Approda in Consiglio comunale ad Agnone la proposta di delibera contro il declassamento dell’ospedale Caracciolo
26 Settembre 2025
(PressMoliLaz) Agnone (IS), 26 Set 25 Oggi, venerdì 26 settembre, alle ore 18, a palazzo San Francesco, il Consiglio comunale di Agnone tornerà a discutere del futuro dell’ospedale “Caracciolo”. All’ordine del giorno la proposta di deliberazione per il riconoscimento del presidio come struttura di area particolarmente disagiata e per esprimere netta contrarietà al suo eventuale declassamento a presidio territoriale a gestione infermieristica.

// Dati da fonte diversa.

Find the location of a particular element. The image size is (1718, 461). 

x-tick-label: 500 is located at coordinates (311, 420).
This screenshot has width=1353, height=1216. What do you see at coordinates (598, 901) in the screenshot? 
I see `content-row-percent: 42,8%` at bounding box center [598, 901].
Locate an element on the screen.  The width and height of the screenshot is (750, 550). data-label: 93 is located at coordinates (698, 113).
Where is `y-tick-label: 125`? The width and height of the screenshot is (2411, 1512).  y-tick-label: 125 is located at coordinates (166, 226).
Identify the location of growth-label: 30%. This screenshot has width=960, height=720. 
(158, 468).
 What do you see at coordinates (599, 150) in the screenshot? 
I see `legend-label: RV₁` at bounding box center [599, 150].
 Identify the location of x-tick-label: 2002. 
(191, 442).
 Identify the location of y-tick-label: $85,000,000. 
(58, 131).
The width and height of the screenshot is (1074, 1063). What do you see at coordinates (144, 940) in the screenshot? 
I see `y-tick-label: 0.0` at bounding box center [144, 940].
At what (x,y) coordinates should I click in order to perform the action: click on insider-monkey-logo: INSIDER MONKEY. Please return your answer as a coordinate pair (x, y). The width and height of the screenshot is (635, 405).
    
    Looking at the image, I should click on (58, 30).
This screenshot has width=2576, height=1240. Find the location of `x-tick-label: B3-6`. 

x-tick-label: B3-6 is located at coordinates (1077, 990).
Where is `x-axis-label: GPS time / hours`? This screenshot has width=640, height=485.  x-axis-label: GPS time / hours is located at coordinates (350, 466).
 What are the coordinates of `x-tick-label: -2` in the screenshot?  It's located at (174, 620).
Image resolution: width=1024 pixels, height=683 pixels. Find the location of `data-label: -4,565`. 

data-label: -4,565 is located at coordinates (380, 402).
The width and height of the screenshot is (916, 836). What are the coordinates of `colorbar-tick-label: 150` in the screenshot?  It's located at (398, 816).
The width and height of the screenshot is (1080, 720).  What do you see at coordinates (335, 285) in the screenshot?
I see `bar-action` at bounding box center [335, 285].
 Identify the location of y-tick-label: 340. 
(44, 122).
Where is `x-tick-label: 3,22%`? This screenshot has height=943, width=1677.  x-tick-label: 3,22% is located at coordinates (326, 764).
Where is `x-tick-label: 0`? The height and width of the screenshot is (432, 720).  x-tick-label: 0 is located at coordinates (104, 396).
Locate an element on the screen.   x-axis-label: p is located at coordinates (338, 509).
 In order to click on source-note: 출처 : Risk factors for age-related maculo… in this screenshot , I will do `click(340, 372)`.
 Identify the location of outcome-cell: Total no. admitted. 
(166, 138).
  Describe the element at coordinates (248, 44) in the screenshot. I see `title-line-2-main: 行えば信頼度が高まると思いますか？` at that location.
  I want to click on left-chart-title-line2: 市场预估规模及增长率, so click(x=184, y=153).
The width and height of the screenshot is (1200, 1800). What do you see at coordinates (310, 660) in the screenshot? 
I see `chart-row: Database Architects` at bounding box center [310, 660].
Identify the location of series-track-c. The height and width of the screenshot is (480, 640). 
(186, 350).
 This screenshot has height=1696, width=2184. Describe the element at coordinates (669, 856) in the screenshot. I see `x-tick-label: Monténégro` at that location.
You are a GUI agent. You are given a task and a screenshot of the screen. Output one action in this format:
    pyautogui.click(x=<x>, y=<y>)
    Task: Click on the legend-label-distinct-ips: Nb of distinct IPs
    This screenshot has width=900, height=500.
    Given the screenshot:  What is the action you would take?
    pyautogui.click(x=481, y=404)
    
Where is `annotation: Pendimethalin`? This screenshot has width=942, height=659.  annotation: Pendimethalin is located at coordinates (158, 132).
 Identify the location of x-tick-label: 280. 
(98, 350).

La decisione di riportare il tema in Consiglio nasce dalle notizie circolate nelle ultime settimane sulle ipotesi di ridimensionamento emerse al tavolo ministeriale di Roma. «La nostra amministrazione è compatta e in prima linea: continueremo a difendere il nostro ospedale con le unghie e con i denti – ha dichiarato il sindaco Daniele Saia – La discussione in Consiglio rappresenta soltanto il primo passo di una mobilitazione che non intendiamo fermare. Ho già annunciato la mia disponibilità a ricorrere anche a forme di opposizione eclatanti, come lo sciopero della fame, se i tagli dovessero essere confermati».
Alla voce delle istituzioni locali si affianca quella dei cittadini, che nelle stesse ore denunciano un progetto di “sistematico depauperamento” del territorio. Dopo l’accorpamento degli Ambiti Sociali (ATS) e la chiusura del GAL, la bozza del nuovo Piano Operativo Sanitario 2025-2027 predisposta dal Commissario ad acta prevede infatti la riconversione del Caracciolo in Ospedale di Comunità, dopo anni di progressivo smantellamento. «Non c’è più tempo – si legge nell’appello – il mantenimento del riconoscimento di ospedale di area disagiata è vitale per garantire il diritto alla salute».
I comitati ricordano le storiche mobilitazioni degli anni passati – dalla “Vertenza per non morire” del 1993, al progetto Almosava del 2012, fino all’iniziativa “Il cittadino c’è” del 2016 – e annunciano un nuovo incontro pubblico domani, sabato 27 settembre, alle ore 11 in piazza Unità d’Italia, durante il quale sarà decisa una manifestazione di protesta a Campobasso davanti al Consiglio regionale.
Comune e cittadini, dunque, marciano insieme: l’obiettivo condiviso è impedire la chiusura dell’ospedale e rilanciare invece un presidio che, per la sua posizione geografica e per le difficoltà di collegamento dell’Alto Molise, resta un presidio vitale per la salute di migliaia di persone.